Merge pull request #588 from wri/gtc-2958b

GTC-2958 Tag Docker image from docker hash, so it always exists

.dockerignore

@@ -6,7 +6,6 @@
 # MyPy
 .mypy_cache/*
 
-# Docker Files
 docker-compose.dev.yml
 docker-compose.prod.yml
 docker-compose.test.yml

terraform/data.tf

@@ -193,3 +193,10 @@ data "template_file" "step_function_policy" {
     raster_analysis_state_machine_arn = data.terraform_remote_state.raster_analysis_lambda.outputs.raster_analysis_state_machine_arn
   }
 }
+
+# Hash of the contents of the FastAPI app docker. The docker commands run in the main
+# directory (parent directory of terraform directory), and the Docker file is in the
+# same directory.
+data "external" "hash" {
+  program = ["${path.root}/scripts/hash.sh", "${path.root}/../", "."]
+}

terraform/main.tf

@@ -26,7 +26,13 @@ locals {
   aurora_instance_class = data.terraform_remote_state.core.outputs.aurora_cluster_instance_class
   aurora_max_vcpus      = local.aurora_instance_class == "db.t3.medium" ? 2 : local.aurora_instance_class == "db.r6g.large" ? 2 : local.aurora_instance_class == "db.r6g.xlarge" ? 4 : local.aurora_instance_class == "db.r6g.2xlarge" ? 8 : local.aurora_instance_class == "db.r6g.4xlarge" ? 16 : local.aurora_instance_class == "db.r6g.8xlarge" ? 32 : local.aurora_instance_class == "db.r6g.16xlarge" ? 64 : local.aurora_instance_class == "db.r5.large" ? 2 : local.aurora_instance_class == "db.r5.xlarge" ? 4 : local.aurora_instance_class == "db.r5.2xlarge" ? 8 : local.aurora_instance_class == "db.r5.4xlarge" ? 16 : local.aurora_instance_class == "db.r5.8xlarge" ? 32 : local.aurora_instance_class == "db.r5.12xlarge" ? 48 : local.aurora_instance_class == "db.r5.16xlarge" ? 64 : local.aurora_instance_class == "db.r5.24xlarge" ? 96 : ""
   service_url           = var.environment == "dev" ? "http://${module.fargate_autoscaling.lb_dns_name}" : var.service_url
-  container_tag         = substr(var.git_sha, 0, 7)
+  # The container_registry module only pushes a new Docker image if the docker hash
+  # computed by its hash.sh script has changed.
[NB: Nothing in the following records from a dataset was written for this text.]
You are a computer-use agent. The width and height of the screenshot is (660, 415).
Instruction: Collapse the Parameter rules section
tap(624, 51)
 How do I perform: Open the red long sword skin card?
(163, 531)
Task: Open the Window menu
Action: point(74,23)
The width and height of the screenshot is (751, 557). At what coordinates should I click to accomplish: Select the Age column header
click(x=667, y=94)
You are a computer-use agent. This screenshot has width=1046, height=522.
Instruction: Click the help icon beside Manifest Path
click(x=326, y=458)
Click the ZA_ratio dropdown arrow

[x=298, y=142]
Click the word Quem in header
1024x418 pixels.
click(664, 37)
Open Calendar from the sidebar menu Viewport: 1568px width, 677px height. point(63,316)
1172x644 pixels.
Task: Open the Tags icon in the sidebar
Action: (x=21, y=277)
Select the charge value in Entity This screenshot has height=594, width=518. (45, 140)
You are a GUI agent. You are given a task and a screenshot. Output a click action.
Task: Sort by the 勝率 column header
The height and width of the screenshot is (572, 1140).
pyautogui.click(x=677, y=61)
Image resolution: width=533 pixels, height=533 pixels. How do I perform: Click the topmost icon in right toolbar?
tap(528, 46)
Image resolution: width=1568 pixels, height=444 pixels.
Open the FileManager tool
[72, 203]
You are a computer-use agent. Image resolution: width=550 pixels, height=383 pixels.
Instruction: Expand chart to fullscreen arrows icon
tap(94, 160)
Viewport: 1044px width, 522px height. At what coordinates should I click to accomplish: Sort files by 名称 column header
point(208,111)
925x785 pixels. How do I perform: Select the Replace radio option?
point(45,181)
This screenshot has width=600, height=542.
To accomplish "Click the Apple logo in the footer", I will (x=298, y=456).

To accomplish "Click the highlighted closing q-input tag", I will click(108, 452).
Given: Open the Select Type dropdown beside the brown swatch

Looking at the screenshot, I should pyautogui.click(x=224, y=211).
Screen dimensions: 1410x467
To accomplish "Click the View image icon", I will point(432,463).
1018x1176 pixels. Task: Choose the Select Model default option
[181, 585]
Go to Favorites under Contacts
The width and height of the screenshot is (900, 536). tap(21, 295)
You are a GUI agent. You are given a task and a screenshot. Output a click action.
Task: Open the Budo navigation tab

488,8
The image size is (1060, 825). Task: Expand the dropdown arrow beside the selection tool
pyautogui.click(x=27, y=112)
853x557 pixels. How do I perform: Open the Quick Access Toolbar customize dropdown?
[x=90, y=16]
So, we make the container tag exactly
+  # be that hash. Therefore, we will know that either the previous docker with the
+  # same contents and tag will already exist, if nothing has changed in the docker
+  # image, or the container registry module will push a new docker with the tag we
+  # want.
+  container_tag         = lookup(data.external.hash.result, "hash")
   lb_dns_name           = coalesce(module.fargate_autoscaling.lb_dns_name, var.lb_dns_name)
 }
 

terraform/scripts/hash.sh

@@ -0,0 +1,50 @@
+#!/bin/bash
+# 
+# Calculates hash of Docker image source contents
+#
+# Must be identical to the script that is used by the
+# gfw-terraform-modules:terraform/modules/container_registry Terraform module.
+#
+# Usage:
+#
+# $ ./hash.sh .
+#
+
+set -e
+
+pushd () {
+    command pushd "$@" > /dev/null
+}
+
+popd () {
+    command popd "$@" > /dev/null
+}
+
+ROOT_DIR=${1:-.}
+DOCKER_PATH=${2:-.}
+IGNORE="${DOCKER_PATH}/.dockerignore"
+
+pushd "$ROOT_DIR"
+
+# Hash all source files of the Docker image
+if [ -f "$IGNORE" ]; then
+    # We don't want to compute hashes for files listed in .dockerignore
+    # to match regex pattern we need to escape leading .
+    a=$(printf "! -regex ^./%s.* " `< .dockerignore`)
+    b=${a//\/.//\\\.}
+
+    file_hashes="$(
+       find . -type f $b -exec md5sum {} \;
+  )"
+else
+  # Exclude Python cache files, dot files
+  file_hashes="$(
+        find . -type f -not -name '*.pyc' -not -path './.**' -exec md5sum {} \;
+  )"
+fi
+
+popd
+
+hash="$(echo "$file_hashes" | md5sum | cut -d' ' -f1)"
+
+echo '{ "hash": "'"$hash"'" }'